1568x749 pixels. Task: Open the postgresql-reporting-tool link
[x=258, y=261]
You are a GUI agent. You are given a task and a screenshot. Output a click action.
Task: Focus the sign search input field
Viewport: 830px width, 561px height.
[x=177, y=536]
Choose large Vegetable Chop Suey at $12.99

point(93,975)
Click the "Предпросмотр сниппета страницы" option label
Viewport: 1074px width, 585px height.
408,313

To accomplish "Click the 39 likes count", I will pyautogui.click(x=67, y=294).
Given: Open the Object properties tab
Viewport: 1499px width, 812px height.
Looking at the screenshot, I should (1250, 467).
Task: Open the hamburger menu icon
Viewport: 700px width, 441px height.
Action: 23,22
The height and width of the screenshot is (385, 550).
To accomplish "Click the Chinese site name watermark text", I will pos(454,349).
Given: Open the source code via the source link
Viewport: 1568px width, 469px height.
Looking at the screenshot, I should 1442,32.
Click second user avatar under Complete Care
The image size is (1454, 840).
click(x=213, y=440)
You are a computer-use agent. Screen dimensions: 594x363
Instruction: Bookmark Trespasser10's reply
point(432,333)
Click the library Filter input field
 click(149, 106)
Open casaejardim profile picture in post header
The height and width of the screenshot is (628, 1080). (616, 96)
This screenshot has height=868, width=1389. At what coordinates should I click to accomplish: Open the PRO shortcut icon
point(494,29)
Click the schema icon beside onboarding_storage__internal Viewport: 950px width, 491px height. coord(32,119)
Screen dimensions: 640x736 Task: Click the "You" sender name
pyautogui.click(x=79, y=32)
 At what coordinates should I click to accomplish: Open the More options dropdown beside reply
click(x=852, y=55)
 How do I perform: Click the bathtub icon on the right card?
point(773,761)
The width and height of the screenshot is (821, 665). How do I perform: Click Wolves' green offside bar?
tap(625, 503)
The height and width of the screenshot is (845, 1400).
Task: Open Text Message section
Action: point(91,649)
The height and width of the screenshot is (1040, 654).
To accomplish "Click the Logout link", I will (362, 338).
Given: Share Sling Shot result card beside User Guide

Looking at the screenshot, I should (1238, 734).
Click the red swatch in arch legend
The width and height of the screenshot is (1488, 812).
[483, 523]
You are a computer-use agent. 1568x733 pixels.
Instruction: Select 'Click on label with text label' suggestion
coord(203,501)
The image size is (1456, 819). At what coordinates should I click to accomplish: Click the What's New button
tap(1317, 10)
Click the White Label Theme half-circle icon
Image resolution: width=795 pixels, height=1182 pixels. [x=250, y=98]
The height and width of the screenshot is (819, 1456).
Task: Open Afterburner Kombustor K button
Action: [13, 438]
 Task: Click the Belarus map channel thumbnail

------

#### [WORK REQUIRED]
Can you write out the material above again, switching every "Viewport" to "Screen size" and leaving everything else as it is?

#### [WRITTEN RESPONSE]
1568x749 pixels. Task: Open the postgresql-reporting-tool link
[x=258, y=261]
You are a GUI agent. You are given a task and a screenshot. Output a click action.
Task: Focus the sign search input field
Screen size: 830px width, 561px height.
[x=177, y=536]
Choose large Vegetable Chop Suey at $12.99

point(93,975)
Click the "Предпросмотр сниппета страницы" option label
Screen size: 1074px width, 585px height.
408,313

To accomplish "Click the 39 likes count", I will pyautogui.click(x=67, y=294).
Given: Open the Object properties tab
Screen size: 1499px width, 812px height.
Looking at the screenshot, I should (1250, 467).
Task: Open the hamburger menu icon
Screen size: 700px width, 441px height.
Action: 23,22
The height and width of the screenshot is (385, 550).
To accomplish "Click the Chinese site name watermark text", I will pos(454,349).
Given: Open the source code via the source link
Screen size: 1568px width, 469px height.
Looking at the screenshot, I should 1442,32.
Click second user avatar under Complete Care
The image size is (1454, 840).
click(x=213, y=440)
You are a computer-use agent. Screen dimensions: 594x363
Instruction: Bookmark Trespasser10's reply
point(432,333)
Click the library Filter input field
 click(149, 106)
Open casaejardim profile picture in post header
The height and width of the screenshot is (628, 1080). (616, 96)
This screenshot has height=868, width=1389. At what coordinates should I click to accomplish: Open the PRO shortcut icon
point(494,29)
Click the schema icon beside onboarding_storage__internal Screen size: 950px width, 491px height. coord(32,119)
Screen dimensions: 640x736 Task: Click the "You" sender name
pyautogui.click(x=79, y=32)
 At what coordinates should I click to accomplish: Open the More options dropdown beside reply
click(x=852, y=55)
 How do I perform: Click the bathtub icon on the right card?
point(773,761)
The width and height of the screenshot is (821, 665). How do I perform: Click Wolves' green offside bar?
tap(625, 503)
The height and width of the screenshot is (845, 1400).
Task: Open Text Message section
Action: point(91,649)
The height and width of the screenshot is (1040, 654).
To accomplish "Click the Logout link", I will (362, 338).
Given: Share Sling Shot result card beside User Guide

Looking at the screenshot, I should (1238, 734).
Click the red swatch in arch legend
The width and height of the screenshot is (1488, 812).
[483, 523]
You are a computer-use agent. 1568x733 pixels.
Instruction: Select 'Click on label with text label' suggestion
coord(203,501)
The image size is (1456, 819). At what coordinates should I click to accomplish: Click the What's New button
tap(1317, 10)
Click the White Label Theme half-circle icon
Image resolution: width=795 pixels, height=1182 pixels. [x=250, y=98]
The height and width of the screenshot is (819, 1456).
Task: Open Afterburner Kombustor K button
Action: [13, 438]
 Task: Click the Belarus map channel thumbnail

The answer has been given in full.